Chapter Four: Ready to Serve
CHAPTER FOUR
READY TO SERVE
Adim chamber beneath the Great Wall. A metal platform cluttered with testing equipment. A shining game screen on the ceiling, one I must focus on while being swung up and down on a tilt table.
I swear I’m about to vomit all over my wispy new concubine robes when the tilt table finally jerks to a halt. I clamp a hand over my stomach while lowering the sticky game controller. My senses slosh by inertia. I can see why this test was supposed to be done when we first arrived, but they were having trouble with the machine, so they resorted to prettying us first.
“Six hundred and twenty-four!” Auntie Dou, a senior maidservant, calls out my official spirit pressure value from behind the spectral glow of her screens. The number reverberates off the chamber’s metal walls.
Shock pulses through me, and whispers of surprise flutter out of the five other girls on the bench down from the testing platform. So far, their tested values have mostly been in the double digits, with one exception of 118.
When I was fourteen, a mobile testing team came to my village and tested all us children, but I didn’t expect their grandiose-seeming estimation of me to be accurate. Spirit pressure is a measure of mental power, of the level of force someone can use to channel their qi. Only some 3 percent of people pass the 500 mark, the minimum required to activate a Chrysalis. I almost laugh at this absurdity.

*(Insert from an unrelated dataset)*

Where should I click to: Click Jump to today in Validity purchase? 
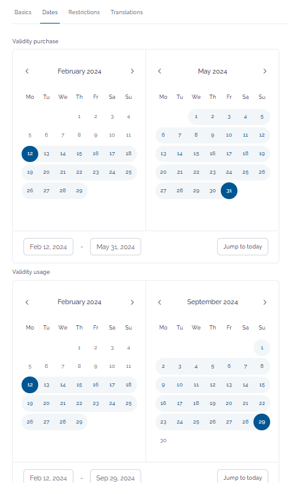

If I were a boy, I’d be living a dream. I could fight mecha-aliens in my own giant transforming war machine, be loved and praised as a celebrity, and get serviced by a watchtower full of concubines.
But I am not a boy, and this value only means I’d survive a few more battles than most concubine-pilots.
Which is not what I came here to do.
Auntie Dou totters around her screens and comes to me. Her hair is drawn into a high, tight bun. Her shadow grows on the back wall as she approaches. The gold hems and knot buttons on her dark green tunic gleam under the game screen’s spotlight.
“Congratulations, Lady Wu,” she says while removing the wired probes attached to my head. “You’ll be entering Prince-Colonel Yang’s service as a full-fledged Consort.”
Huh. Even Big Sister was only Concubine rank; my starting salary will be quadruple hers. My family will be ecstatic.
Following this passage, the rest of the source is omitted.